| Directions |
Your response should consist solely of the lines from the one containing "重要なお知らせ (433, 471)" through the final line of the entries, repeated exactly.

*** Opening Extracted data ***

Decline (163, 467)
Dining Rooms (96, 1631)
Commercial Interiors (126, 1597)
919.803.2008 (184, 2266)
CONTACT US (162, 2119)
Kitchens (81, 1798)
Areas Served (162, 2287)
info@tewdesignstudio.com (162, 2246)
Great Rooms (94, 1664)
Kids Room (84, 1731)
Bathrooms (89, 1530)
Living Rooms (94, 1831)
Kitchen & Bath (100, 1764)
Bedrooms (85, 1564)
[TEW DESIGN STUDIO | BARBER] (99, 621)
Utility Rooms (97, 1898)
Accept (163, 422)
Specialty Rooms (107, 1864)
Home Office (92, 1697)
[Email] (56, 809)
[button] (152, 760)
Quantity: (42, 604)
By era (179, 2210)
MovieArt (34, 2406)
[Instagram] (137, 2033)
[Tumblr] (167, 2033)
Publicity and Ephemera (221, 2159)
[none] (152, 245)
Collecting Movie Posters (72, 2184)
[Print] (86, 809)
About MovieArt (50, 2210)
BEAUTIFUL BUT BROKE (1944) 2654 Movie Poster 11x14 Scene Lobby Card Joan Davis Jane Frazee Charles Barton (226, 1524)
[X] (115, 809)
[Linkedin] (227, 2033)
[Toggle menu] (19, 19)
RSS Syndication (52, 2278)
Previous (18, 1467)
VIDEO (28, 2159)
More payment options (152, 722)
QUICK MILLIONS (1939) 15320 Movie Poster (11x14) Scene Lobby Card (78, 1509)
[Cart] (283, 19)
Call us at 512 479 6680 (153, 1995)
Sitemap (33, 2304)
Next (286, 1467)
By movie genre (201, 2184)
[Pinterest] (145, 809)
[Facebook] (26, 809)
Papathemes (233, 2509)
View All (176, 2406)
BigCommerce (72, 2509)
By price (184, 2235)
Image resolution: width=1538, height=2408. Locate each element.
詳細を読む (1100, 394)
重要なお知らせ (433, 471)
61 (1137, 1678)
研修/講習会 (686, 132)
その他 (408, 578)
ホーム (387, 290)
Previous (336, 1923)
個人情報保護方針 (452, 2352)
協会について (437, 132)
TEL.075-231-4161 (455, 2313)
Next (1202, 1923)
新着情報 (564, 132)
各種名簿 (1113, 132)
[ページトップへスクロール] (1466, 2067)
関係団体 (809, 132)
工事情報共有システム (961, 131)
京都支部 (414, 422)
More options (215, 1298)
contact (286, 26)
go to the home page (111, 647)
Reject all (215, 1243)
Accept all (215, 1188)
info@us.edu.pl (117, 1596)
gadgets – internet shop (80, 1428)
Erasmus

*** Closing Extracted data ***

| Answer to this problem |
重要なお知らせ (433, 471)
61 (1137, 1678)
研修/講習会 (686, 132)
その他 (408, 578)
ホーム (387, 290)
Previous (336, 1923)
個人情報保護方針 (452, 2352)
協会について (437, 132)
TEL.075-231-4161 (455, 2313)
Next (1202, 1923)
新着情報 (564, 132)
各種名簿 (1113, 132)
[ページトップへスクロール] (1466, 2067)
関係団体 (809, 132)
工事情報共有システム (961, 131)
京都支部 (414, 422)
More options (215, 1298)
contact (286, 26)
go to the home page (111, 647)
Reject all (215, 1243)
Accept all (215, 1188)
info@us.edu.pl (117, 1596)
gadgets – internet shop (80, 1428)
Erasmus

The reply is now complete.